O meu ego diz que anda descontrolado. E anda mesmo. Feito num turbilhão, toma o controlo de tudo o que digo e faço - ou, por outra, toma o descontrolo.
Estou nua. Estou despida de tudo o que não sou eu, de todas as roupas que a sociedade me impõe, de toda a maquilhagem com que esses outros - que não são eu e não têm este ego descontrolado ao controlo - me pintam. Mas o ego continua aqui. Como qualquer ego, ele tanto me eleva, lá acima, onde moram os anjos, ora me manda lá abaixo, bem abaixo, onde as mulheres são gordas.
O ego dá-me espelhos e ensina-me a ver. Vejo-me, enquanto ele exponencia as falhas que detalhadamente me explica.
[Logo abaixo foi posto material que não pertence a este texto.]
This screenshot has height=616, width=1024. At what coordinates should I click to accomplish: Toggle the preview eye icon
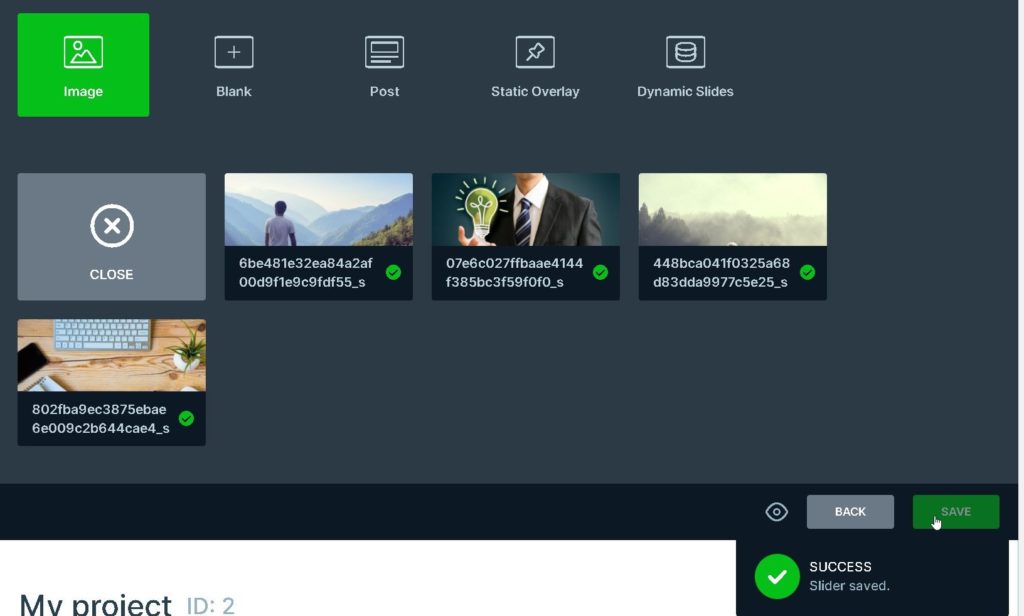pyautogui.click(x=776, y=512)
Logo eu, que não me mentalizo por fora mas por dentro, tenho um ego insensível que não se controla e não se segura - e estou descontrolada e insegura. Critica tudo, tudo. O que está muito mal e o que está pouco mal - hoje nada está bem.
O meu ego é especialmente imaturo. Infelizmente, não é vegetariano. Aliás, tem até andado demasiado dependente do exterior e já que ao abstracto corpo nenhum responde, manda-me dar-lhe de comer. Ando num turbilhão de trabalhos e de guerras para o alimentar. Fora de mim. Dentro de mim. E tendo a perdê-las todas.